# About this task
Please resume the piece below on reorganizing the NIH, continuing it from its last sentence.

# Exercise text

Does NIH need to change?

Michael Crow,  president of Arizona State University, has an opinion piece in Nature this week arguing that the NIH needs to be revamped.  He points out that the although the NIH budget is 30 billion a year, there have relatively few recent benefits for public health.  He argues that the problem is that there is no emphasis on  promoting outcomes beyond basic science.   Right now the NIH consists of 27 separate institutes (I’m in NIDDK) with little coordination between them and great redundancy in their missions.  For an intramural principal investigator such as myself, the walls are invisible when it comes to science and collaborations but very apparent when it comes to regulations and navigating the bureaucracy.  Crow uses the obesity pandemic as an example of the NIH’s ineffectiveness in combating a health problem.  This point really hits home since the NIH Obesity Research Task Force, which is spread out over 27 NIH components, is largely unaware of the novel work coming out of our  group – the Laboratory of Biological Modeling.  Crow’s solution is to drastically reorganize the NIH.  An excerpt of his article is below.

Nature: What if the NIH were reconfigured to reflect what we know about the drivers of innovation and progress in health care?

“A new NIH should be structured around three institutes.”

This new NIH should be structured around three institutes. A fundamental biomedical systems research institute could focus on the core questions deemed most crucial to understanding human health in all its complexity — from behavioural, biological, physical, environmental and sociological perspectives.

Take, for instance, the ‘obesity pandemic’. In the United States, medical costs related to obesity (currently around $160 billion a year) are projected to double within the decade. And by some estimates, indirect spending associated with obesity by individuals, employers and insurance payers — for example on absenteeism, decreased productivity or short-term disability, exceeds direct medical costs by nearly threefold8. The NIH conducts and supports leading research on numerous factors relevant to obesity, but efforts are fragmented: 27 NIH components are associated with the NIH Obesity Research Task Force, a programme established to speed up progress in obesity research.

# Information given
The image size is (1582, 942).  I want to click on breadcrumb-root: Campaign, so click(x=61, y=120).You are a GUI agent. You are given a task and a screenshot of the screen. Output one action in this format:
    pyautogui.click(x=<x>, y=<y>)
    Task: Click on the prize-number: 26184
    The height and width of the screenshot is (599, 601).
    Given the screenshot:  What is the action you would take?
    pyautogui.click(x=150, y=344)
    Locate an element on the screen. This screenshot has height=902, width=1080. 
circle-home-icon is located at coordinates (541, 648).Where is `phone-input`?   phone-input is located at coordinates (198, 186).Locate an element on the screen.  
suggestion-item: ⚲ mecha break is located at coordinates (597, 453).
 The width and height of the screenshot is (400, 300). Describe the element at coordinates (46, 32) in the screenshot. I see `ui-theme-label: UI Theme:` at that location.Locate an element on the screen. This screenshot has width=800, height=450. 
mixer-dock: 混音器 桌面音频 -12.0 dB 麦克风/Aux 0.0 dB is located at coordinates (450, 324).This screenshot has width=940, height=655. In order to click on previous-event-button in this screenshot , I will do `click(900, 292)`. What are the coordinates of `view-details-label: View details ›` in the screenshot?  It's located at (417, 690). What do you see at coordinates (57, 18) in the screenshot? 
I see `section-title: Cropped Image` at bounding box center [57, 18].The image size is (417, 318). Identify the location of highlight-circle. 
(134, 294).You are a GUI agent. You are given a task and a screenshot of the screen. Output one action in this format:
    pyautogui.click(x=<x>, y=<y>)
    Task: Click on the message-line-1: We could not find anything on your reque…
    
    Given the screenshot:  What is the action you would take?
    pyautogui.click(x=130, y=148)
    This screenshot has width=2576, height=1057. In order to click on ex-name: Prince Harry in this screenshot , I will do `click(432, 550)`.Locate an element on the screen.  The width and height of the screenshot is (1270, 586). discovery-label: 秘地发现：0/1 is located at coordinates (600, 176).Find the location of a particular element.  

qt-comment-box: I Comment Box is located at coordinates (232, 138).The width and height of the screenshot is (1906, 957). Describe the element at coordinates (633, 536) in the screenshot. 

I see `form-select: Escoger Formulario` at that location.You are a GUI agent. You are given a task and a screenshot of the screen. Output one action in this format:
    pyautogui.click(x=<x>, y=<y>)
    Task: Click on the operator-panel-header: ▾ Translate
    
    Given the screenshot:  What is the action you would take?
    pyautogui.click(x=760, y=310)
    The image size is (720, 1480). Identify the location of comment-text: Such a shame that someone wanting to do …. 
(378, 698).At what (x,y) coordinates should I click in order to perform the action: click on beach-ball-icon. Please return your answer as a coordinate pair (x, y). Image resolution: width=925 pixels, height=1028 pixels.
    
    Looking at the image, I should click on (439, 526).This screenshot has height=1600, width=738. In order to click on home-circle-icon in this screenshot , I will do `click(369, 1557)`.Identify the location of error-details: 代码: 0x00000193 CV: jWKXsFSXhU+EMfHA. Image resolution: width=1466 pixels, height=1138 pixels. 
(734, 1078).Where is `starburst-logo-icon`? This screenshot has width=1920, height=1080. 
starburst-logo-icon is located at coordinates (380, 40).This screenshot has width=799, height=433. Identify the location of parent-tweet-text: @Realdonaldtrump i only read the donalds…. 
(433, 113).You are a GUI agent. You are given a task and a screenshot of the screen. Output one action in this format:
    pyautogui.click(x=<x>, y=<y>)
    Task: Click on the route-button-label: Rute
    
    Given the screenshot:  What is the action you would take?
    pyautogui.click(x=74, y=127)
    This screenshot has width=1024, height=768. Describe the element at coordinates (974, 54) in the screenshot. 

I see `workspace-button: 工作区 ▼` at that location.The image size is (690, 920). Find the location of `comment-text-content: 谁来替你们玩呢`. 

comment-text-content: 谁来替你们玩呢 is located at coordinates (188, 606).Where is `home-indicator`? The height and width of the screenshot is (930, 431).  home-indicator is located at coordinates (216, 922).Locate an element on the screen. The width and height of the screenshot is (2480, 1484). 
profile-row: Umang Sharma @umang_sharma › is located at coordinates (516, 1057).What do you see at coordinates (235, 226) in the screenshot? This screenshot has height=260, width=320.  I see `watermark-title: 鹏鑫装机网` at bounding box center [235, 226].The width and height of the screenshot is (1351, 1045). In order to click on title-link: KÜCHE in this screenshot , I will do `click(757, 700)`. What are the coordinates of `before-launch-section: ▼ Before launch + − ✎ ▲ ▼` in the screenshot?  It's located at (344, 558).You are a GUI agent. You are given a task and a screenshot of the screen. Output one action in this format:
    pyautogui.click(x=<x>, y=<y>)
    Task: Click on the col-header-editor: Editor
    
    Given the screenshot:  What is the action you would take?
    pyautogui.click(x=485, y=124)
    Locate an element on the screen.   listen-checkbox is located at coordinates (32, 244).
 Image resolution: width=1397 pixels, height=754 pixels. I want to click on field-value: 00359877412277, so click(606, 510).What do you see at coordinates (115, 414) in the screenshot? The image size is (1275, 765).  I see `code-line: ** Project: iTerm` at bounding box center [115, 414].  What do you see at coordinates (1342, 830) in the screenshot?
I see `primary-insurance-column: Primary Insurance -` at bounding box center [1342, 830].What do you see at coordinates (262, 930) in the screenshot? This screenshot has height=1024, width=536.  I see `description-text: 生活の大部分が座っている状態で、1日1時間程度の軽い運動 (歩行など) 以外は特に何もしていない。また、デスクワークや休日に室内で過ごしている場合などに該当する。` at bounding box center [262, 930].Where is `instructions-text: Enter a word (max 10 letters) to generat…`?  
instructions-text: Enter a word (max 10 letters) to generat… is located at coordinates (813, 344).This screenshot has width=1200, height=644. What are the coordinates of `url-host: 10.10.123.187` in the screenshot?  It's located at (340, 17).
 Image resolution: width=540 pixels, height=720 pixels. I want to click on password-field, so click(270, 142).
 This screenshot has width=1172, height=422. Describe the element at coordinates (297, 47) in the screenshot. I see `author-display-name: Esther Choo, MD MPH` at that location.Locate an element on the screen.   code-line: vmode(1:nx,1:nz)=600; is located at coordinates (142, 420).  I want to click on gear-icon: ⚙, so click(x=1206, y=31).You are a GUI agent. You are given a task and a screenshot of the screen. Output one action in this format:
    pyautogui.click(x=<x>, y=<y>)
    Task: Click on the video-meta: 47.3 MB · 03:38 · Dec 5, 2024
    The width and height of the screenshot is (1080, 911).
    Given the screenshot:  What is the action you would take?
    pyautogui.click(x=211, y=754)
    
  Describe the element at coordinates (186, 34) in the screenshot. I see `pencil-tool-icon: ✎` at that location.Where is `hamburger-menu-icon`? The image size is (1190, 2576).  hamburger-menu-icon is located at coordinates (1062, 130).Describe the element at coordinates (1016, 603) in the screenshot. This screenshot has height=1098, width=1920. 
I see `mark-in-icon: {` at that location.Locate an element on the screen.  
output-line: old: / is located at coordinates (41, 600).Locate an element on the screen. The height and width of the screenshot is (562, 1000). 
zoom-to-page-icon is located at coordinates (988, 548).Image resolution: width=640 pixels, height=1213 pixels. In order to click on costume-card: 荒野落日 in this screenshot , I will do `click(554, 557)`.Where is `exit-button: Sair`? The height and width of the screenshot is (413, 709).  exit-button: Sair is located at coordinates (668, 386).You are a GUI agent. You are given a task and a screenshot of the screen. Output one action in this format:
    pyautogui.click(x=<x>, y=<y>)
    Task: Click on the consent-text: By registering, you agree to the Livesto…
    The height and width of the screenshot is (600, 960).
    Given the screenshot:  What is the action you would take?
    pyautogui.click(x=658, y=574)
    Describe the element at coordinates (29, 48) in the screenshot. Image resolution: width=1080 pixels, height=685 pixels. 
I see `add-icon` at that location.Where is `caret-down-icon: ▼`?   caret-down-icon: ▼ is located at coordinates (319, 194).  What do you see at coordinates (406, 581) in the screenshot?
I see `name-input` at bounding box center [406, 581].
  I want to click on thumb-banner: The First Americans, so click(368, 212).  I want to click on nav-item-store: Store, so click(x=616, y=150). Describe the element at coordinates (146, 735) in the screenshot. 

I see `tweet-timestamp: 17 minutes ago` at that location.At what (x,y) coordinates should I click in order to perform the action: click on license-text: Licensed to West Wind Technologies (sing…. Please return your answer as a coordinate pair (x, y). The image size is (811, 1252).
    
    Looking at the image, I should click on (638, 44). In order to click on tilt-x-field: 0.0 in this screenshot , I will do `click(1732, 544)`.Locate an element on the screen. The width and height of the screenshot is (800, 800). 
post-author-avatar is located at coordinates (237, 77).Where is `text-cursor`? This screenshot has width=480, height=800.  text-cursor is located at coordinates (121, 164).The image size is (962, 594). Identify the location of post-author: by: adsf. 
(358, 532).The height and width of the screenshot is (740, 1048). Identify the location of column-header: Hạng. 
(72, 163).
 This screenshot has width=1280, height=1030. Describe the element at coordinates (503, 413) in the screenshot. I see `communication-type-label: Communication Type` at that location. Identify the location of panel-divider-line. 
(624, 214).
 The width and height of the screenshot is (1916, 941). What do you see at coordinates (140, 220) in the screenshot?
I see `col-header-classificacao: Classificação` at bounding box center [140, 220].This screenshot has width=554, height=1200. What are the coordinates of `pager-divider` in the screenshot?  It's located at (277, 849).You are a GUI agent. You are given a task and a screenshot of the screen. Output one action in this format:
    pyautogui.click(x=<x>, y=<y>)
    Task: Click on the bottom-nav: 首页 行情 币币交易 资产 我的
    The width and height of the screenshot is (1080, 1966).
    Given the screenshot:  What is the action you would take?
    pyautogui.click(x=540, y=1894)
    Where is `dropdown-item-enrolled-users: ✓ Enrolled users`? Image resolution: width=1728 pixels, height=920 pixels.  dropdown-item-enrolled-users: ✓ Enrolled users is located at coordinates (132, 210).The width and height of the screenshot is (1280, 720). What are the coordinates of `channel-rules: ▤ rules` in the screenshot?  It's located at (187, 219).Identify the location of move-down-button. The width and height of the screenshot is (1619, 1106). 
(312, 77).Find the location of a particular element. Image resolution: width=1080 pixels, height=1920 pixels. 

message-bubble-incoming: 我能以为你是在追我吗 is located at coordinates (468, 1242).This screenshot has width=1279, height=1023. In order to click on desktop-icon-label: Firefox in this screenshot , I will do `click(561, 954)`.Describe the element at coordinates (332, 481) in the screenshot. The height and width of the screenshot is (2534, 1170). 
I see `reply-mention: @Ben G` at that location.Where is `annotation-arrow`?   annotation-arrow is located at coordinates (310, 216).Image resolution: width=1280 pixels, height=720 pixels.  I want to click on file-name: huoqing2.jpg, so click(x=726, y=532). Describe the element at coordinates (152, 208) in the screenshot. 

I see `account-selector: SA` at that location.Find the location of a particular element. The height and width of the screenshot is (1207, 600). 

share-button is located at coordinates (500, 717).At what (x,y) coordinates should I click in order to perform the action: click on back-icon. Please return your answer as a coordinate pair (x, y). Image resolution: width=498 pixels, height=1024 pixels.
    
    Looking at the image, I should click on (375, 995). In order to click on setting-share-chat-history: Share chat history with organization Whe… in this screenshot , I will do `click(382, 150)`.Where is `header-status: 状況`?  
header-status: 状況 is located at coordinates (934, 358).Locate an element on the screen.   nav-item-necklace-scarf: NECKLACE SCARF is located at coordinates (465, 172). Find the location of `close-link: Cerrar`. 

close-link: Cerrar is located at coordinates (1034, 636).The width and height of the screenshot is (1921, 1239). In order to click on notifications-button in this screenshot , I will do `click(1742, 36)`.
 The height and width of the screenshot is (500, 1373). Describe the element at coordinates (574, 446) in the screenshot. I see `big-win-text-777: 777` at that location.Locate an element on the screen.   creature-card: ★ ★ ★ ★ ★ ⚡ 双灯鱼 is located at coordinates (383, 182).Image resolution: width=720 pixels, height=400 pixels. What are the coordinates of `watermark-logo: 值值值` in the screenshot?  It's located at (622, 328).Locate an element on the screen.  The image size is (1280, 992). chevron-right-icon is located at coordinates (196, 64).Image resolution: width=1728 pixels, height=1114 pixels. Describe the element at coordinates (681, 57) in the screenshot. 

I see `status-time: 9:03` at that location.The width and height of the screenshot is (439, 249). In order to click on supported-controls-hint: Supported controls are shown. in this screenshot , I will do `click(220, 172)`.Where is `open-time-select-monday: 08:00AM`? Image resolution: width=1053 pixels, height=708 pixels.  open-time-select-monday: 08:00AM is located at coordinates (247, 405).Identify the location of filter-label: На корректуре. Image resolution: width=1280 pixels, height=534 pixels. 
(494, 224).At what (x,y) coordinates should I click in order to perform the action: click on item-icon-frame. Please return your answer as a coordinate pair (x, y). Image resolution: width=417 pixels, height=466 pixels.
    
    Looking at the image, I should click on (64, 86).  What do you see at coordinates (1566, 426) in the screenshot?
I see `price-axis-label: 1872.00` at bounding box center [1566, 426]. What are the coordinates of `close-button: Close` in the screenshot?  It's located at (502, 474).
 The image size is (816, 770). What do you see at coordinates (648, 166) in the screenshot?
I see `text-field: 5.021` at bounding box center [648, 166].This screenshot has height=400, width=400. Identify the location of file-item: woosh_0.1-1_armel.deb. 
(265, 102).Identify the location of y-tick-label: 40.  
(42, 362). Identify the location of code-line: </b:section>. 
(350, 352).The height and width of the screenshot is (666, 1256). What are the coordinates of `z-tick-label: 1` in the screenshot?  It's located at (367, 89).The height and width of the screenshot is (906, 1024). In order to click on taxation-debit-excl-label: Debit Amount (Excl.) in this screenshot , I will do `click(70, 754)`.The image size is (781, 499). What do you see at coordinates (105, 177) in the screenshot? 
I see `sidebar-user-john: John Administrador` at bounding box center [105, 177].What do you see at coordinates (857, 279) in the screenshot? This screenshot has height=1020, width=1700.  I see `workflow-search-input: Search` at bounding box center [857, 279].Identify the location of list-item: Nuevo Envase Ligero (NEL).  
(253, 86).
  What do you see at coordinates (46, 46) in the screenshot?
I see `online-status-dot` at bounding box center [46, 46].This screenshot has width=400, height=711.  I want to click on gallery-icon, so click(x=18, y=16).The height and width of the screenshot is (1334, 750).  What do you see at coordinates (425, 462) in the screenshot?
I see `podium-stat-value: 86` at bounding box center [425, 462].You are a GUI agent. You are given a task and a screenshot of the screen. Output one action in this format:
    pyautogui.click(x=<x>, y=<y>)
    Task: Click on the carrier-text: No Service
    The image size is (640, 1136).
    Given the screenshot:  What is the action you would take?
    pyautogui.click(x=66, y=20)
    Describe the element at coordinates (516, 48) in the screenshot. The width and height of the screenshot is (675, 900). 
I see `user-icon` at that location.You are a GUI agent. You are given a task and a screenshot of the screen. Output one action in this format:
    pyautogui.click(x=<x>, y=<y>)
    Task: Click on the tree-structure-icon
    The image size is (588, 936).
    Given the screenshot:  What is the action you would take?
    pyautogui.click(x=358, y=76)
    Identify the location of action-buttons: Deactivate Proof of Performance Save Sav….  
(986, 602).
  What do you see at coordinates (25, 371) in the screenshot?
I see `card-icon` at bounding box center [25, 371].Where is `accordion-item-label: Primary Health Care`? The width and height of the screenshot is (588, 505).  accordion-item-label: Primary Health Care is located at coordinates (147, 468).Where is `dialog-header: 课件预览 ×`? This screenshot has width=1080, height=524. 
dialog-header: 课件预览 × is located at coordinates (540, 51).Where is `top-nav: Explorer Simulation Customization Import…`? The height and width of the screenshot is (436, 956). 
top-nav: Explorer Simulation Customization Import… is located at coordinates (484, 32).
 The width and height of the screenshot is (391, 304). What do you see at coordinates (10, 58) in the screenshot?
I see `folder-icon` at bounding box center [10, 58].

# Response to this exercise
Within a systems research institute, scientists could better integrate investigations of drivers as diverse as genetics, psychological forces, sedentary lifestyles and the lack of availability of fresh fruit and vegetables in socioeconomically disadvantaged neighbourhoods.

A second institute should be devoted to research on health outcomes, that is, on measurable improvements to people’s health. This should draw on behavioural sciences, economics, technology, communications and education as well as on fundamental biomedical research. Existing NIH research in areas associated with outcomes could serve as the basis for expanded programmes that operate within a purpose-built organization. If the aim is to reduce national obesity levels — currently around 30% of the US population is obese — to less than 10% or 15% of the population, for example, project leaders would measure progress against that goal rather than according to some scientific milestone such as the discovery of a genetic or microbial driver of obesity.

The third institute, a ‘health transformation’ institute, should develop more sustainable cost models by integrating science, technology, clinical practice, economics and demographics. This is what corporations have to do to be successful in a competitive high-tech world. Rather than be rewarded for maximizing knowledge production, this institute would receive funding based on its success at producing cost-effective public-health improvements.

This kind of tripartite reorganization would limit the inevitable Balkanization that has come from having separate NIH units dedicated to particular diseases. Indeed, such a change would reflect today’s scientific culture, which is moving towards convergence — especially in the life sciences, where collaboration across disciplines is becoming the norm, advances in one field influence research in others, and emerging technologies are frequently relevant across different fields.